==== DATA FOR ANALYSIS ====

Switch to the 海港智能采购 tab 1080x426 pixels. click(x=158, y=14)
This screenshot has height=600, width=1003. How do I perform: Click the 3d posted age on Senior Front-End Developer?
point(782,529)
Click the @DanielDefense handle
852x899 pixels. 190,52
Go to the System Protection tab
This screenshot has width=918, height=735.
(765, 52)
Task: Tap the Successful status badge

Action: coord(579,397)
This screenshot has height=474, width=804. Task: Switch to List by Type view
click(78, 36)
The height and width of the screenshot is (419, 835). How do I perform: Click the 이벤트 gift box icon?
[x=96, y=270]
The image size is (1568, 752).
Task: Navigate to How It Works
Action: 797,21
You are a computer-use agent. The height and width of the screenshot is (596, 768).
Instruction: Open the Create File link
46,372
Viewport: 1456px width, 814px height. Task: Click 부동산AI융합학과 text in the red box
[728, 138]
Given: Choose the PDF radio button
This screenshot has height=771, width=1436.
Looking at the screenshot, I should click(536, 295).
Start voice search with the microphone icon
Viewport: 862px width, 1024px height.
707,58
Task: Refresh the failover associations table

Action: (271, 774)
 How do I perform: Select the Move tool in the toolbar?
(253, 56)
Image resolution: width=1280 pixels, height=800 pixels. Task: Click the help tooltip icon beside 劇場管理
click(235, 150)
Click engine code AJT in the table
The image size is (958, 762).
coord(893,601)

====

-- WORK REQUIRED --
Every piece of the data is to be set down again exactly.

-- TASK SOLUTION --
Switch to the 海港智能采购 tab 1080x426 pixels. click(x=158, y=14)
This screenshot has height=600, width=1003. How do I perform: Click the 3d posted age on Senior Front-End Developer?
point(782,529)
Click the @DanielDefense handle
852x899 pixels. 190,52
Go to the System Protection tab
This screenshot has width=918, height=735.
(765, 52)
Task: Tap the Successful status badge

Action: coord(579,397)
This screenshot has height=474, width=804. Task: Switch to List by Type view
click(78, 36)
The height and width of the screenshot is (419, 835). How do I perform: Click the 이벤트 gift box icon?
[x=96, y=270]
The image size is (1568, 752).
Task: Navigate to How It Works
Action: 797,21
You are a computer-use agent. The height and width of the screenshot is (596, 768).
Instruction: Open the Create File link
46,372
Viewport: 1456px width, 814px height. Task: Click 부동산AI융합학과 text in the red box
[728, 138]
Given: Choose the PDF radio button
This screenshot has height=771, width=1436.
Looking at the screenshot, I should click(536, 295).
Start voice search with the microphone icon
Viewport: 862px width, 1024px height.
707,58
Task: Refresh the failover associations table

Action: (271, 774)
 How do I perform: Select the Move tool in the toolbar?
(253, 56)
Image resolution: width=1280 pixels, height=800 pixels. Task: Click the help tooltip icon beside 劇場管理
click(235, 150)
Click engine code AJT in the table
The image size is (958, 762).
coord(893,601)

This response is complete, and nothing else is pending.